Run depthnet and detectnet simultaniously on the same camera

Hey guys,
I’m trying to run depthnet and detectnet (jetson-inference/docs/images at master · dusty-nv/jetson-inference · GitHub) at the same time on the same camera. I’m hoping to have detectnet designate people, and then using depth from depth net at that centroid coordinate, output the image feed, as well as the distance to the person. I’ve gotten both running independently, just not sure how to go about using deepstream to run them together. Any help would be appreciated!

System:
Jeston Orin Nano Dev
Ubuntu 20.04.6
Deepstream-6.1

Do you mean you want to run people detection first and then get the distances to the people in the same DeepStream pipeline?

The usage depends on the models’ features.

Seems the detectnet outputs bboxes and depthnet outputs point loud of the whole image. You may use the two models in the same pipeline. The depthnet output point cloud can be stored in the frame user meta. NVIDIA DeepStream SDK API Reference: _NvDsFrameMeta Struct Reference | NVIDIA Docs

Then you can get both the bboxes and the point cloud in the downstream from NvDsBatchMeta. You can implement your own algorithm to the data you got.

1 Like

Thank you, I will look into that. Do you have any suggestions on how I could transfer over the mobilenetV2 and the depthnet to a model that Deepstream can use? Thank you!

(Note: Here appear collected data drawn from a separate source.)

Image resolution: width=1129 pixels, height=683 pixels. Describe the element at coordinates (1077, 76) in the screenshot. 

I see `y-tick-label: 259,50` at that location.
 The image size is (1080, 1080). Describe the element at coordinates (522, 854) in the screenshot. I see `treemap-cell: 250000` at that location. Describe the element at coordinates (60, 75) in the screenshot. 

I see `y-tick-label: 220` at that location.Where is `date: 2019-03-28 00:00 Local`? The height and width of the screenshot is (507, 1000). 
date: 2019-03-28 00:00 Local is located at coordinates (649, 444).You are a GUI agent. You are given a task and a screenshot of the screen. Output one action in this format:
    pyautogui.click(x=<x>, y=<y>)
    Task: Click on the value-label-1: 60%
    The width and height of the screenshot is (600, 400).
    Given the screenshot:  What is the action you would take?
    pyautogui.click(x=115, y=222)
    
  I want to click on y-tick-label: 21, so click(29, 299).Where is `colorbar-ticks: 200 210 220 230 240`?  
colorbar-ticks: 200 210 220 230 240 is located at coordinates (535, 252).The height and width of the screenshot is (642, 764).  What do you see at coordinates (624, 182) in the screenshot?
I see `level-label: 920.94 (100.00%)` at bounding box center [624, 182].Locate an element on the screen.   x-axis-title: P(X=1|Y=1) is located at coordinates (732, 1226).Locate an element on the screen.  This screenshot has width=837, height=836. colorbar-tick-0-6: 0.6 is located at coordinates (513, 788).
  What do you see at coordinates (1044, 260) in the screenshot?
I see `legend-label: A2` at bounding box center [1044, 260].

There is no update from you for a period, assuming this is not an issue anymore. Hence we are closing this topic. If need further support, please open a new one. Thanks

DeepStream support several model types, please refer to Gst-nvinfer — DeepStream documentation 6.4 documentation.

The dusty-nv/jetson-inference: Hello AI World guide to deploying deep-learning inference networks and deep vision primitives with TensorRT and NVIDIA Jetson. (github.com) is open source. You can get the idea of how to download the models and the inferencing preprocessing and postprocessing from the code. E.G. The depthnet model download is jetson-inference/tools/download-models.sh at master · dusty-nv/jetson-inference (github.com). The inferencing preprocessing is jetson-inference/c/depthNet.cpp at master · dusty-nv/jetson-inference (github.com). The output of the depthnet onnx model is a mask matrix. So there is no extra postprocessing needed.

The DeepStream SDK has provided document and samples for how to integrate different models with DeepStream.

This topic was automatically closed 14 days after the last reply. New replies are no longer allowed.